Actually, it would have been President Trump at that point.
And that this is more or less evidence of an obstruction.
Of course, it had happened way back in January, and for all those months it wasn't an obstruction.
He never raised it.
He never told other agents about it.
He never reported it.
He never said or felt that he was obstructed.
And all of a sudden, after he's fired, he suddenly feels he's obstructed, and McCabe seizes on that as another thing to investigate for corruption.
But still, it has no effect on the Flynn case.
Last thing we heard of Flynn was the agents didn't think he was lying.
And all of a sudden, in December of 2017, they prosecute him for lying.
How they changed their mind about it is a very interesting thing.
How did they come from... We didn't think he was lying until he was lying.

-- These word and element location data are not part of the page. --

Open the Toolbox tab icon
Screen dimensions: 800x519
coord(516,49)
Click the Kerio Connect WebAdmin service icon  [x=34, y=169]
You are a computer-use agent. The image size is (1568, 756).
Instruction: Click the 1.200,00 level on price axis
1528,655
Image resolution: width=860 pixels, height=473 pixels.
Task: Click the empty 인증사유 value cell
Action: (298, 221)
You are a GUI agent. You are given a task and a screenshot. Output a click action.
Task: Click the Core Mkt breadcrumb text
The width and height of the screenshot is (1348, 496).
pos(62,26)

We've never had an explanation of.
And then he eventually pleads guilty, but only after he becomes pretty close to bankrupt, has no money, and they threaten him with prosecuting his son for violating the Foreign Agents Registration Act, which is rarely, if ever, prosecuted except by Mueller, who used it also against Manafort, although I think in its history there had only been six prosecutions.
So what does this all add up to?
To me, I think Andrew McCarthy is right.
If it weren't such a politically sensitive case, I think it would just be dismissed.

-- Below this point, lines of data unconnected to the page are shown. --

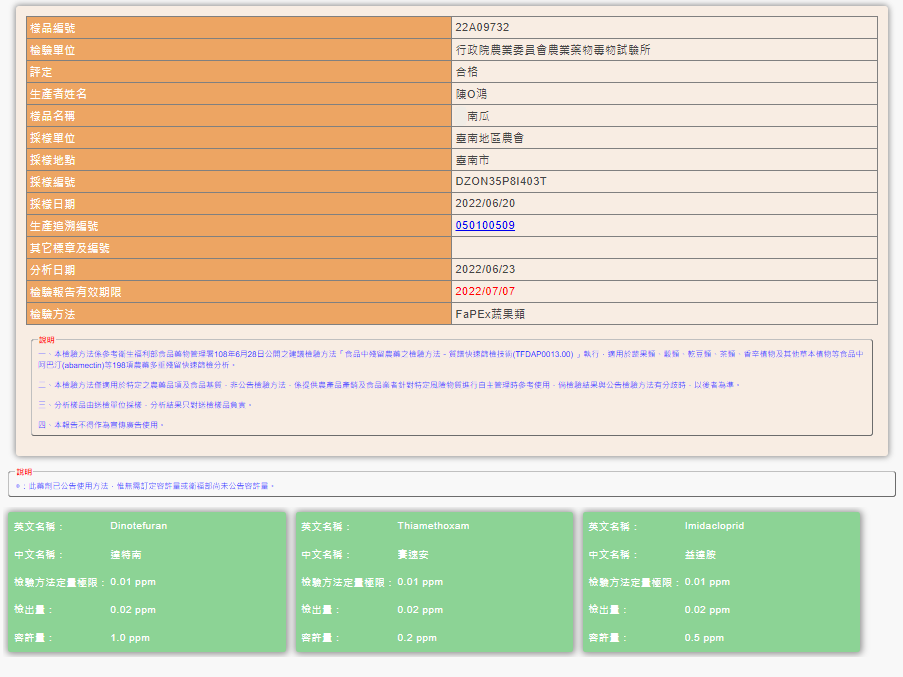The image size is (903, 677).
Task: Click the Dinotefuran pesticide card
Action: pyautogui.click(x=147, y=582)
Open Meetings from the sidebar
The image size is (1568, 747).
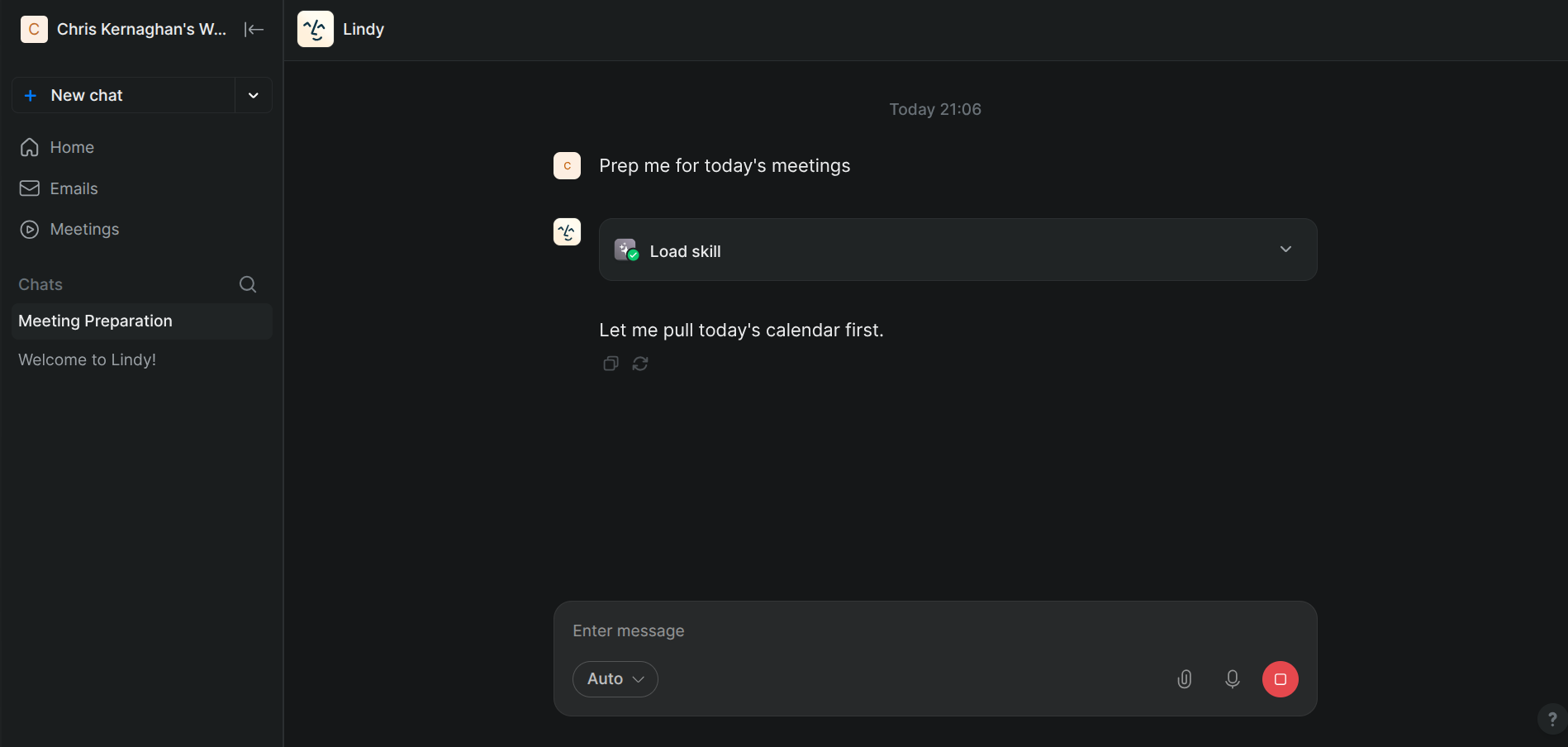tap(84, 229)
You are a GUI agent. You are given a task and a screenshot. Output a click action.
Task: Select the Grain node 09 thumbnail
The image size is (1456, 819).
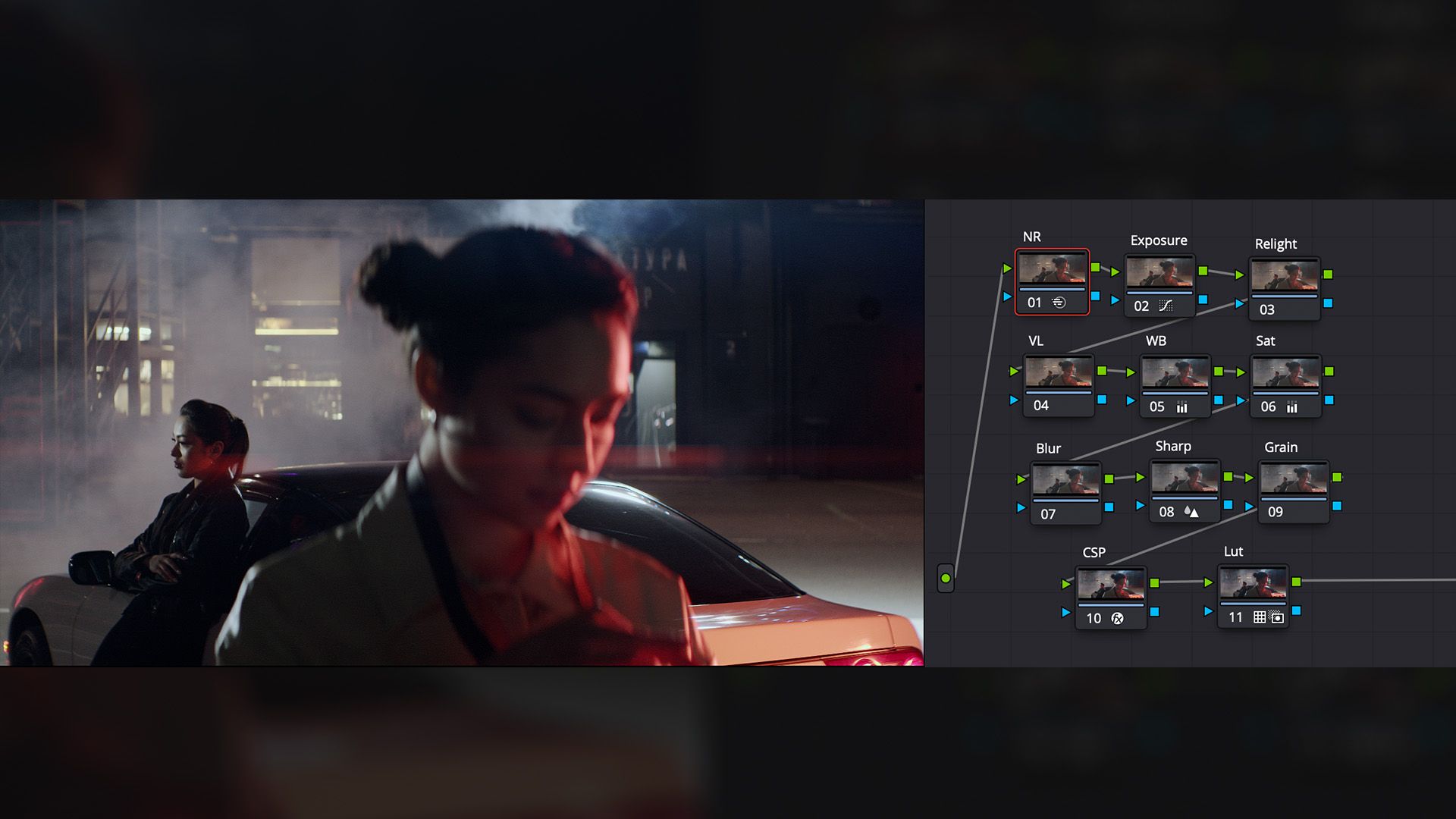(1294, 479)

I think any judge would throw this case out as a piece of junk.
I mean, no crime existed until the FBI dream went up in its mind.
Meaning, let's go see—let's go test this guy's credibility.

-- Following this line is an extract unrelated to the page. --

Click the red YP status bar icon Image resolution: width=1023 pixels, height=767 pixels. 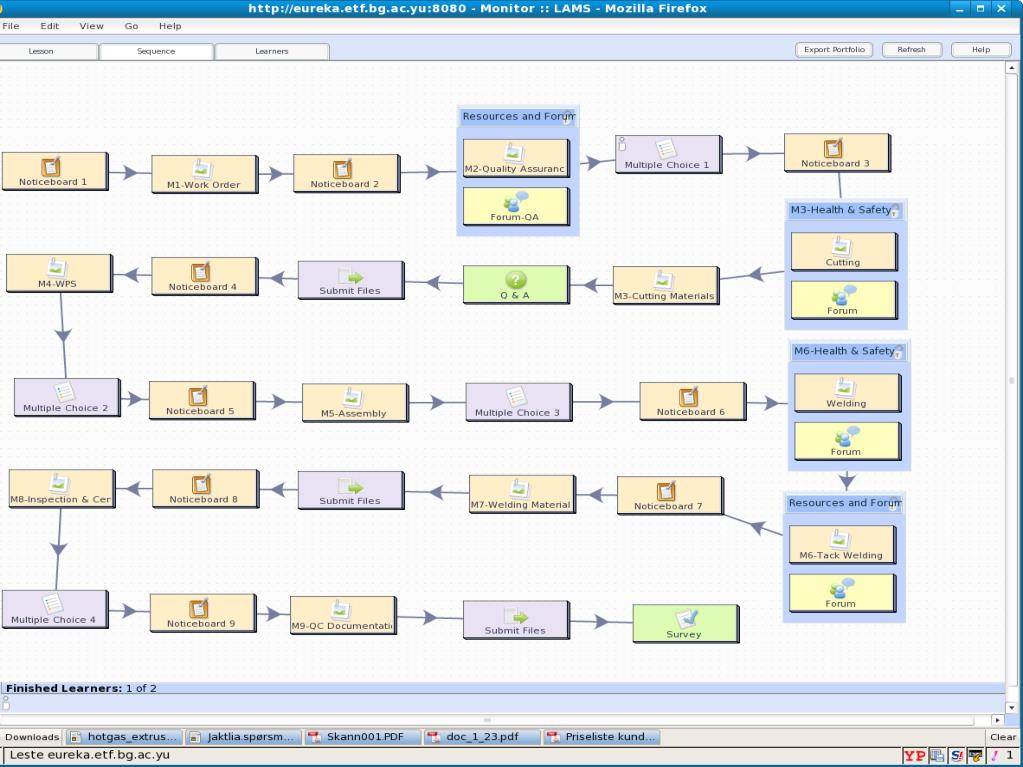[914, 756]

I mean, suppose the FBI could do that.
They could just, you know, pick 10 people and test credibility and just ask you a question, they have you recorded, and you don't remember it, and then they prosecute you for perjury.
I mean, this is ridiculous.
You don't go create crimes.
The FBI doesn't exist to go create crimes.
It exists to investigate crimes.
It's a complete misuse of the FBI, completely—completely in disregard of any of the rules that existed.
And finally, a real question as to the materiality of all this.
the FBI to Mueller.
In other words, the FBI concluded he wasn't lying, and Mueller concluded that he was in order to prosecute him.
And finally, a real question is to the materiality of all this.
I mean, ask him whether he talked about—whether he talked about sanctions with Kislyak, and you know that he did.
What's the materiality of it?
You already have that information, which is part of a perjury prosecution.
So, I mean, there are many, many reasons why this case should be dismissed by the judge.
If for no other reason but to tell the FBI and the Justice Department and independent prosecutors, you can't do this in our system of justice.
You're not tricksters.
And just because somebody is a political opponent and you want to get rid of them, you can't just kind of trick them into a crime.
Short of that, there's a good chance the judge may allow the general to withdraw his guilty plea and to go to trial, in which case there's a very good chance that the New U.S.
attorney from St.
Louis who's been put in charge of this case would come to the conclusion that this case is just an outrage and an embarrassment to the FBI, the Justice Department, and really what would be necessary is a full investigation of the people who did it for whether they had violated his civil rights, as well as the civil rights of the President of the United States.
Well, that's at least my opinion, and we'll see what the judge decides, and we'll see if the judge allows it to go forward, which is always possible, dismisses it outright, or allows the plea to be withdrawn so the Justice Department has to make a decision with regard to a trial.
But in any event, it's a very, very sad chapter in our history, and it's something that needs to be fully investigated one way or another so that it doesn't happen to another administration and another unsuspecting staff member who stands in the way of people who basically want to overthrow the president.
Well, thank you very much.
This is Rudy Giuliani with Common Sense.
Today we interviewed Andrew McCarthy, and we'll be back with further comments and interviews very, very shortly.